The monsoon season across the West runs from June to September. This year's season started later than normal due to an unseasonable weather pattern during June. Coverage, however, picked up during the month of July.
The delay in the start of the monsoon has led to numerous locations experiencing below normal precipitation levels since June 1.
Phoenix and Flagstaff, Arizona, have received less than 25 percent of their normal rainfall since the beginning of June. As of Aug. 1, Salt Lake City has only received 35 percent.
Farther north, Boise, Idaho, has received only 0.05 inches of rain since June 1. The city normally receives just over 1 inch of rainfall during this span.
The upcoming weather pattern will limit most of the thunderstorm activity to the Four Corners states this weekend.

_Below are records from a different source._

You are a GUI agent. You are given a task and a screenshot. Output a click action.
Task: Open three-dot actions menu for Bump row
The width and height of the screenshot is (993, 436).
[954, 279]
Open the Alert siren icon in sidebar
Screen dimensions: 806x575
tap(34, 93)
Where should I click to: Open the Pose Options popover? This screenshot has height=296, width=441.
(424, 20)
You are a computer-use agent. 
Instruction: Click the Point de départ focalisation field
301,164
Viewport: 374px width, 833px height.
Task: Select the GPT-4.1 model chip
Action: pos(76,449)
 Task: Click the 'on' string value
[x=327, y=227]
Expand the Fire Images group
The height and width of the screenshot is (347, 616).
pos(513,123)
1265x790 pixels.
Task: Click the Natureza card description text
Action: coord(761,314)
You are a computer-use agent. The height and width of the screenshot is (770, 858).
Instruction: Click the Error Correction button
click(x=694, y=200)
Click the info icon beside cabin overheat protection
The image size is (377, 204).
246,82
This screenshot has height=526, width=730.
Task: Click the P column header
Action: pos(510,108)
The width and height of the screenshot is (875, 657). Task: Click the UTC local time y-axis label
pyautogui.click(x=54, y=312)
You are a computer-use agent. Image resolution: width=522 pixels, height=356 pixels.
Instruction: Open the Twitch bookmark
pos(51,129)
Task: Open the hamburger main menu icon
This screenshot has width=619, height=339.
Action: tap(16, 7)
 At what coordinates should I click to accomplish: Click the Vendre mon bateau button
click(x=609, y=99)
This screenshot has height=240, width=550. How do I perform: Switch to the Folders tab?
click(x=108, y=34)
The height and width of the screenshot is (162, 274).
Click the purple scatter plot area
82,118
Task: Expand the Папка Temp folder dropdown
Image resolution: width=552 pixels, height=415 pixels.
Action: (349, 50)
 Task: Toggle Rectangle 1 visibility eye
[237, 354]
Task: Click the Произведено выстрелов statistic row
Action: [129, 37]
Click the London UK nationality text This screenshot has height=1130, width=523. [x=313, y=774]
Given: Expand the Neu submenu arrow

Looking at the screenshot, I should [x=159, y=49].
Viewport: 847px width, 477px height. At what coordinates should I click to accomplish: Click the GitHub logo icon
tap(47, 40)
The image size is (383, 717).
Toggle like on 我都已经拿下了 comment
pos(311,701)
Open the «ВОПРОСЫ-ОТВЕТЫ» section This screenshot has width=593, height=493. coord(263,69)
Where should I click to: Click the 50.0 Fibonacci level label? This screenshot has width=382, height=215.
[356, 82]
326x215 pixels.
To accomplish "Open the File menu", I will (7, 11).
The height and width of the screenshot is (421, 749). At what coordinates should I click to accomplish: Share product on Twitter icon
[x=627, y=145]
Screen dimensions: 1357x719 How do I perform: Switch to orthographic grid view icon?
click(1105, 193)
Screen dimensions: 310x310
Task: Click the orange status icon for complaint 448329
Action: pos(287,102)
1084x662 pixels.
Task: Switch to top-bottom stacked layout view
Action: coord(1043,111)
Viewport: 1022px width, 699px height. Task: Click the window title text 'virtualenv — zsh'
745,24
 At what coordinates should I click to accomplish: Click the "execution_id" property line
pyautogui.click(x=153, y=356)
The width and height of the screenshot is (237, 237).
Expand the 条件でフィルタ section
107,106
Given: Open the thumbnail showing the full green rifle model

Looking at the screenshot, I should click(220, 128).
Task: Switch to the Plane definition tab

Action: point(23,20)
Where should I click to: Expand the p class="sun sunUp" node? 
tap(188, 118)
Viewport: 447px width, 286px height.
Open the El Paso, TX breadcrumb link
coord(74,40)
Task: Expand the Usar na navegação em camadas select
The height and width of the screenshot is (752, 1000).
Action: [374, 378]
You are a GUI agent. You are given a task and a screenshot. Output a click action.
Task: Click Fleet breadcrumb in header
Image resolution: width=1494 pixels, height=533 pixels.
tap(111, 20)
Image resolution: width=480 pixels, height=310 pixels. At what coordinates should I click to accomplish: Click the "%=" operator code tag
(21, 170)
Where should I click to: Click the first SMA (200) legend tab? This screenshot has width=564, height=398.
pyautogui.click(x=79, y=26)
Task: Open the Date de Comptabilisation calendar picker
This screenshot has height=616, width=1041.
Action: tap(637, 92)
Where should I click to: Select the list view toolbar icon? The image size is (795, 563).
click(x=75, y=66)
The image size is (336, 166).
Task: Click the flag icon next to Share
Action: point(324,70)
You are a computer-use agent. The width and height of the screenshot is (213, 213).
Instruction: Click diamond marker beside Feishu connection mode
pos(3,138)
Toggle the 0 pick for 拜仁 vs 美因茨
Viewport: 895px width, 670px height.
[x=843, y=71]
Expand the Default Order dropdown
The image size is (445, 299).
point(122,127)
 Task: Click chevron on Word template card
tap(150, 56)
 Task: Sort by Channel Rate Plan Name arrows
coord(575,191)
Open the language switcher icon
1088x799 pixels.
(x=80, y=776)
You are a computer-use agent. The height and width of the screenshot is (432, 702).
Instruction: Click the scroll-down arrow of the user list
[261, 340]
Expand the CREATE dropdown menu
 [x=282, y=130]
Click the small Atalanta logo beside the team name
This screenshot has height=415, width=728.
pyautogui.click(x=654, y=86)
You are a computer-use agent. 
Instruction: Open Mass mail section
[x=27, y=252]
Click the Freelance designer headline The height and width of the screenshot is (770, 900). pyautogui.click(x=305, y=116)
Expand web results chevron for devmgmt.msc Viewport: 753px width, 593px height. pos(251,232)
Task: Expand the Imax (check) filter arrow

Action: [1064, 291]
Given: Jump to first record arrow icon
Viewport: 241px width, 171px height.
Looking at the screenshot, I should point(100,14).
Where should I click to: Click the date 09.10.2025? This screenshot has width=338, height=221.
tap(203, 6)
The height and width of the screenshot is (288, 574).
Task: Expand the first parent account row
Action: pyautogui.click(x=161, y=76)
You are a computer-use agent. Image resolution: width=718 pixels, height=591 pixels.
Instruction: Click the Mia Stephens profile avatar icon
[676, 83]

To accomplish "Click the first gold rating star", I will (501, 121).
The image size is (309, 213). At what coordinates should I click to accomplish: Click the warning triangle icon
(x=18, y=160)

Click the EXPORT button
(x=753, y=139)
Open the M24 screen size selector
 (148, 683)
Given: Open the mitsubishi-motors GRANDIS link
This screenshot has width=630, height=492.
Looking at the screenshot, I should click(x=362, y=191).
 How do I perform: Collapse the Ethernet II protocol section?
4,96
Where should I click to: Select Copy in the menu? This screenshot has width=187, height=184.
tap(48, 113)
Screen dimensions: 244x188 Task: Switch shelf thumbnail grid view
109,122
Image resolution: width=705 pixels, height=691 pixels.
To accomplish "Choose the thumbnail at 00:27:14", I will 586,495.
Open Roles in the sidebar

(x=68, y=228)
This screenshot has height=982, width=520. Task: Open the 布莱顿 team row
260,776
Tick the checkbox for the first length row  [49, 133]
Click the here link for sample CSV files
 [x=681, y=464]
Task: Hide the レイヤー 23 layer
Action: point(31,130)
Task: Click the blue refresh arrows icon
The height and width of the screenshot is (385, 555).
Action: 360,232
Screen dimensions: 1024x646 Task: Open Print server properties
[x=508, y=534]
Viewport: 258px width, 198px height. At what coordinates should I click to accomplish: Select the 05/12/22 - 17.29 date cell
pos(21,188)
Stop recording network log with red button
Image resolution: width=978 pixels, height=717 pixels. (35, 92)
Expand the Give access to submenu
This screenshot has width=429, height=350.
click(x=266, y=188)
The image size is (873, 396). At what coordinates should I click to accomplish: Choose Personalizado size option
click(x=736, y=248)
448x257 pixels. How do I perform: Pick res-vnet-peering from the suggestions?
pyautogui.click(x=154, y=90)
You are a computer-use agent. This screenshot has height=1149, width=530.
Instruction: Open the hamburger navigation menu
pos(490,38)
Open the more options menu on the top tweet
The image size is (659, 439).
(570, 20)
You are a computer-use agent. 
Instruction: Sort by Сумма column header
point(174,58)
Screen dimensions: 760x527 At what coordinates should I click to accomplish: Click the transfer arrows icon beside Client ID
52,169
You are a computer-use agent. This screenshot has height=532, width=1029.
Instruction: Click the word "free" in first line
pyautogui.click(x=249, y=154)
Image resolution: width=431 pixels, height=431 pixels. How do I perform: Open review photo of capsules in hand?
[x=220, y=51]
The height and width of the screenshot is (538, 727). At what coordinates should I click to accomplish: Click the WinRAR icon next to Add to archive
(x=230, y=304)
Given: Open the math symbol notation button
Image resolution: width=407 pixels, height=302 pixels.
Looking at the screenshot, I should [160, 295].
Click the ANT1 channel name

"An area of high pressure over the West will continue to aid in thunderstorm development, but the overall coverage will lessen when compared to earlier in the week," AccuWeather Meteorologist Ryan Adamson said.
A storm system moving across southern Canada will also push a weak cold front across the Pacific Northwest and northern Rockies. This will disrupt the flow of moisture across these areas over the weekend. While there could still be an isolated shower or thunderstorm over the weekend, most of the region will escape rain-free.
While the Northwest dries out, thunderstorms will continue across the Four Corners states.
"A piece of energy in the mid-levels of the atmosphere will rotate over the Four Corners states this weekend, which will cause showers and thunderstorms to become more numerous, even across some lower elevations," Adamson said.
Flagstaff, Arizona, and Albuquerque, New Mexico, are some of the more populated cities that can receive one or multiple rounds of thunderstorms over the weekend.
Rainfall rates in any heavy downpour can reach 1 inch per hour.
"This is more than enough rain to cause flash flooding of countryside dry stream beds, called arroyos, and overwhelm storm drains in the large cities and small towns," AccuWeather Senior Meteorologist Alex Sosnowski said.
Phoenix, Salt Lake City and Las Vegas may miss out on these thunderstorms entirely.
In the absence of any heavy rain, any lightning strike can increase the risk for the development of a wildfire.
Hikers will want to be alert for rapidly changing weather conditions and seek shelter at the first sight of lightning or rumble of thunder."